### Supplied text:
[Start of section]
Celebrity antics deserve new name

Looking at a half-cut birthday cake that used to have “celebrate” written on it, I came up with a new term: “celebrat” (cel-e-brat).

A celebrat is a celebrity or sports figure who is a danger to himself or herself, and/or the people around him or her.

New England Patriots wide receiver Randy Moss and Dallas Cowboys wide receiver Terrell Owens went from sports celebrats and team cancers to good teammates by being on the right teams surrounded by the right people.

I believe the same is possible for current celebrats and rehab veterans such as Paris Hilton and Britney Spears. Granted, they are only two of many celebrats, but they set an impossibly high standard of ineptitude and self-destruction. Someday, business schools around the country will showcase them as prime examples of what not to do to ensure your clients and your business long-term success.

Hilton is the poster girl for celebrats. She is famous for the sake of being famous. She contributes nothing positive to society and seems to lower America’s collective IQ by 20 points anytime she is on TV.

Can she act? No. Having a reality show on FOX is no proof of discernible talent. Can she sing? Definitely not.

I think she should take a page from Terrrell Owens’ book and take a low-key approach.

Owens used to be loathed by teammates and coaches alike. He poisoned the San Francisco 49ers’ locker room by being a loudmouth, dropped passes during the playoffs, and capped things off by saying that he believed 49ers quarterback Jeff Garcia was gay before leaving the team for good. I think this would define typical celebrat behavior.

Then he went to Philadelphia in 2004, and his life seemed to be a fairytale after a 14-2 season that included a trip to the Super Bowl for the Eagles.

One season later, Owens began to feud with Eagles starting quarterback Donovan McNabb. He routinely complained about not being given the ball enough, and then left Philadelphia after being suspended and kicked off the team. The public relations bashing he took seems to have humbled him, because he went on to join the Cowboys in 2006, where he is now friends with quarterback Tony Romo and takes a team-first approach on and off the field.

In Hilton’s case, I would think her stay in prison would have humbled her as well. She should take an approach that focuses more on other people and not herself if she wants her career to be relevant for the right reasons. She could start a TV cooking show or an Oprah-like program while also contributing part of her wealth to charitable causes.

Spears was on top of the world when her hit singles “Baby One More Time” and “Oops!… I Did It Again” came out almost a decade ago and made her the undisputed ruler of the music industry. Since then, she has been surrounded by a poisonous entourage that has driven her life downhill at 200 miles per hour with nobody willing to stop her.
[End of section]
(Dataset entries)
[Start of section]
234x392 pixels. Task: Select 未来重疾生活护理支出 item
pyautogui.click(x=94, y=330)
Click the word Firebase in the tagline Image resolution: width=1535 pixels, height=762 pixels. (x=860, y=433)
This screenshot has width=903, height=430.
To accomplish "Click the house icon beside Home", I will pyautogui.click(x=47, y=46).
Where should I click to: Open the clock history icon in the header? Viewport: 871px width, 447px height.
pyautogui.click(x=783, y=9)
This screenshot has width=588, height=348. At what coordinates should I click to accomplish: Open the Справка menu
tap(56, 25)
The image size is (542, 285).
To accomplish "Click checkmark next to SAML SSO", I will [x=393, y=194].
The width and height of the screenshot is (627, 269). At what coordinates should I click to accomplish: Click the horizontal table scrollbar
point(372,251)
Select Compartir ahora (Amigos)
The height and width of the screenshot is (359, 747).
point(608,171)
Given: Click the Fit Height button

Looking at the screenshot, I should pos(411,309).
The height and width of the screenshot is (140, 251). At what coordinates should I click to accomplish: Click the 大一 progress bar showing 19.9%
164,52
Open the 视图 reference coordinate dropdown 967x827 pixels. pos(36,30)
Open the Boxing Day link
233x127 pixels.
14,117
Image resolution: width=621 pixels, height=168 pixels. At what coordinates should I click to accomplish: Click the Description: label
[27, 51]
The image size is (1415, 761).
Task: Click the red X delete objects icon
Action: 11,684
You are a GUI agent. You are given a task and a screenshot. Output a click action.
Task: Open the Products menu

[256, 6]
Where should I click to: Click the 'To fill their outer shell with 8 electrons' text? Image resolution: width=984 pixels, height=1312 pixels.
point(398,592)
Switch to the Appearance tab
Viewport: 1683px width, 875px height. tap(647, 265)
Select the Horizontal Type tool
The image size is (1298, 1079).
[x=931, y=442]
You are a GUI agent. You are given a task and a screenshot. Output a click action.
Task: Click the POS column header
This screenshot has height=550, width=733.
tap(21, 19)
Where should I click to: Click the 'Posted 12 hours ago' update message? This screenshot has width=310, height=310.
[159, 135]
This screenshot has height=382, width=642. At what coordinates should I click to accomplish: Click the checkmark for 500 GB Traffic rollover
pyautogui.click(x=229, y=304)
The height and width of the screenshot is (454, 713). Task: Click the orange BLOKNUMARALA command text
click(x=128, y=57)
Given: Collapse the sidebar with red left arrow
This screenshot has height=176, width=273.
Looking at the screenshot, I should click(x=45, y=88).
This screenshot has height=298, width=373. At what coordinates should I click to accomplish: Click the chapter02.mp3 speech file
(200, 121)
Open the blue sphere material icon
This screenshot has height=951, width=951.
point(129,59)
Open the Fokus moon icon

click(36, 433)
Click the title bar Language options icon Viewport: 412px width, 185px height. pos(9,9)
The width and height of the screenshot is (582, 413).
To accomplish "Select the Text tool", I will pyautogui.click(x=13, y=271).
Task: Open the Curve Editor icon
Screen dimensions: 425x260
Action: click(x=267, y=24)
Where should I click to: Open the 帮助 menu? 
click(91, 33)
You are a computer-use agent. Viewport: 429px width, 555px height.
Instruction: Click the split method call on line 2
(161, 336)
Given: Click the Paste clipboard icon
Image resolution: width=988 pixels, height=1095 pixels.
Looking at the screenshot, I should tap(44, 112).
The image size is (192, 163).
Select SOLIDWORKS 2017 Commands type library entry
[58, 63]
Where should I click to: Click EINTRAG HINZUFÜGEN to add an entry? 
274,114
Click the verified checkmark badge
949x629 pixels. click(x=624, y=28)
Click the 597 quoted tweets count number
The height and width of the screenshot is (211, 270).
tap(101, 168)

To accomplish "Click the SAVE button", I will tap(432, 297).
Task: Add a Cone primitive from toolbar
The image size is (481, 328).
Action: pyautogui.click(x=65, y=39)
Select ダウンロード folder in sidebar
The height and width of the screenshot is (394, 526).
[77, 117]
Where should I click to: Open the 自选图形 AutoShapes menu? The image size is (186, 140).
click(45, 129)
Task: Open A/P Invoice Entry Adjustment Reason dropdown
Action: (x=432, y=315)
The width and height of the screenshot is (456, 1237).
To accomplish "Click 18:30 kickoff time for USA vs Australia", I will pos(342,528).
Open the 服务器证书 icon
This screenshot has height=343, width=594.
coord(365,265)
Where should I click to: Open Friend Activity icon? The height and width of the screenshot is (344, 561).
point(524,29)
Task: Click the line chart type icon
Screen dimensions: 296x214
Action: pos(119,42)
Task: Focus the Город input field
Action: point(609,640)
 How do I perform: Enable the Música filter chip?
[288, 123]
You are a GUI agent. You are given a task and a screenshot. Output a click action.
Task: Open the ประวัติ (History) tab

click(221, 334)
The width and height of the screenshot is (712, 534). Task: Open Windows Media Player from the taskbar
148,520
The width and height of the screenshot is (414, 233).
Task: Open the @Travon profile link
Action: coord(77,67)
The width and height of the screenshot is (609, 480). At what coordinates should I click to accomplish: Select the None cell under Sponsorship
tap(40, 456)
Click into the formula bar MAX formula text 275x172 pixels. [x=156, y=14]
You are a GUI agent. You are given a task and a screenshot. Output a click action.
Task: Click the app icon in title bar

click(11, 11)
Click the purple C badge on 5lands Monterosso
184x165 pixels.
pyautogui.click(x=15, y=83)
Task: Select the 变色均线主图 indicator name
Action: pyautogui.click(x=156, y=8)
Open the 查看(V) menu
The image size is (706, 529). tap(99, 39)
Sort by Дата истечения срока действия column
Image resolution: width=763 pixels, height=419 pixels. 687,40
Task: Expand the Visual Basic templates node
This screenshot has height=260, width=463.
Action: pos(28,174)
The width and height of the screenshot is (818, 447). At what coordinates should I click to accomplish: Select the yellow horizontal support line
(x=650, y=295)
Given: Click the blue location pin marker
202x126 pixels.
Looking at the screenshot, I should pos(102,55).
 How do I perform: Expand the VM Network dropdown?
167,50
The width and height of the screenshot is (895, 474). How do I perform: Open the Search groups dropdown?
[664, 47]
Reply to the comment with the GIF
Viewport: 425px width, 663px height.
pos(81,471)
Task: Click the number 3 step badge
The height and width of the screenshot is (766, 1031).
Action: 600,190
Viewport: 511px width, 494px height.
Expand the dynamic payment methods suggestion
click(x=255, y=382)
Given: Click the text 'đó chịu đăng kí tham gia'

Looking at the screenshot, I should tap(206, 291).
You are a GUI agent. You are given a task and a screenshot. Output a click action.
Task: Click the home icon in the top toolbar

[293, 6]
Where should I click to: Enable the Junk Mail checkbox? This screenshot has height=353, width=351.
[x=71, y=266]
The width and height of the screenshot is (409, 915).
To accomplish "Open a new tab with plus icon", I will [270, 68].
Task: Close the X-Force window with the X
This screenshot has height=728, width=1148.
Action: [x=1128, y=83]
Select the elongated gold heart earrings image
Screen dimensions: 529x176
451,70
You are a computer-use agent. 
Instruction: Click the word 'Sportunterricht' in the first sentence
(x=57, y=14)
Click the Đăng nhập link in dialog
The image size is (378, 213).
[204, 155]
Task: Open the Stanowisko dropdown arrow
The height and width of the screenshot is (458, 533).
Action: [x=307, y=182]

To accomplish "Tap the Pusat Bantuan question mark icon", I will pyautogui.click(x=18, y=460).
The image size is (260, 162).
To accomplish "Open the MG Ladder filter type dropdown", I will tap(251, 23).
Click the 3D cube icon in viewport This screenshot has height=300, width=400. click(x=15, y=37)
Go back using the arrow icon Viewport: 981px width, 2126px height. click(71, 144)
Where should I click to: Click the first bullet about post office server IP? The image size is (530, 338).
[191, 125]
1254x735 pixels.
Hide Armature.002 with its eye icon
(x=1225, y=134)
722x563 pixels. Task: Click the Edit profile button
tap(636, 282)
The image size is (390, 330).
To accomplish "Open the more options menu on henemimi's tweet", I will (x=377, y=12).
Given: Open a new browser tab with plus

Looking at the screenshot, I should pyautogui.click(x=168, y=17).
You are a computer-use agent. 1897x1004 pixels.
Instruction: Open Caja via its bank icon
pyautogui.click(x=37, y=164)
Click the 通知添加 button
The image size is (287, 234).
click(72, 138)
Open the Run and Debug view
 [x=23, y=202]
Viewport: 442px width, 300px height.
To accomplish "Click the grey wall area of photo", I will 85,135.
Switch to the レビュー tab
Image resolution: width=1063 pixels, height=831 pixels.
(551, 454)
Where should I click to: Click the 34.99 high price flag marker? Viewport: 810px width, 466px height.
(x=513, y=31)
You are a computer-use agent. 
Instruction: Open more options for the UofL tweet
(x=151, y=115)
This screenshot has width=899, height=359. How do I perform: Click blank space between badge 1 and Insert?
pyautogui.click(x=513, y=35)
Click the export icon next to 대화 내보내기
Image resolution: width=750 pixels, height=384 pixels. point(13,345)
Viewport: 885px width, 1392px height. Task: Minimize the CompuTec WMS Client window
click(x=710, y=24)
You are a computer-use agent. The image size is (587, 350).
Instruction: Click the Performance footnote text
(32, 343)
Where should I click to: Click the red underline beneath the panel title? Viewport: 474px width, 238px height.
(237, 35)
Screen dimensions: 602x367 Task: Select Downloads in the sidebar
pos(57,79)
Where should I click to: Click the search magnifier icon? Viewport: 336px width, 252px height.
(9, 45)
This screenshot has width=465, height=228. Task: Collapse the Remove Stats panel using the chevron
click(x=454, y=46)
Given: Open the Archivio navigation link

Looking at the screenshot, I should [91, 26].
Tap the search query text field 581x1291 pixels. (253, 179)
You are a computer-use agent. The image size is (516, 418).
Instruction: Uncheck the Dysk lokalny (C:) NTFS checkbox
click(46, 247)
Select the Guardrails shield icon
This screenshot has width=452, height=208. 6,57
[End of section]
### Task item A:
Can you transcribe the celebrity-antics column between "New England Patriots" and "business long-term success.", inclusive?
### Task item B:
Could you pick up the column about "celebrats" after its last sentence and continue it?

### Response A:
New England Patriots wide receiver Randy Moss and Dallas Cowboys wide receiver Terrell Owens went from sports celebrats and team cancers to good teammates by being on the right teams surrounded by the right people.

I believe the same is possible for current celebrats and rehab veterans such as Paris Hilton and Britney Spears. Granted, they are only two of many celebrats, but they set an impossibly high standard of ineptitude and self-destruction. Someday, business schools around the country will showcase them as prime examples of what not to do to ensure your clients and your business long-term success.

### Response B:
Unlike Hilton, she does have talent. She can capture the audience’s imagination and be as sexy as anybody has been since Madonna, and she has a fan base out there somewhere that still adores her.

The trouble is, she’s too famous for her own good. She seems overwhelmed in every facet of her life, and the talent she has is slowly going down the sewer.

Moss used to be football’s version of Spears. The parallels are astounding. Playing for the Minnesota Vikings, he burst onto the scene along with Vikings’ quarterback Daunte Culpepper and became one of the NFL’s most prominent players. Then he left Minnesota, and just like Spears without Justin Timberlake, he collapsed and didn’t seem to care anymore. He left to play for the Oakland Raiders – the NFL’s version of Kevin Federline. People knew he was there, but he didn’t dominate anymore.

During last year’s draft he was traded to the New England Patriots, and Moss the touchdown menace was reborn. Playing for the NFL’s best quarterback and a coach who won three Super Bowls – Tom Brady and Bill Belichick, respectively – Moss found motivation again and broke the single-season touchdown record set by Jerry Rice.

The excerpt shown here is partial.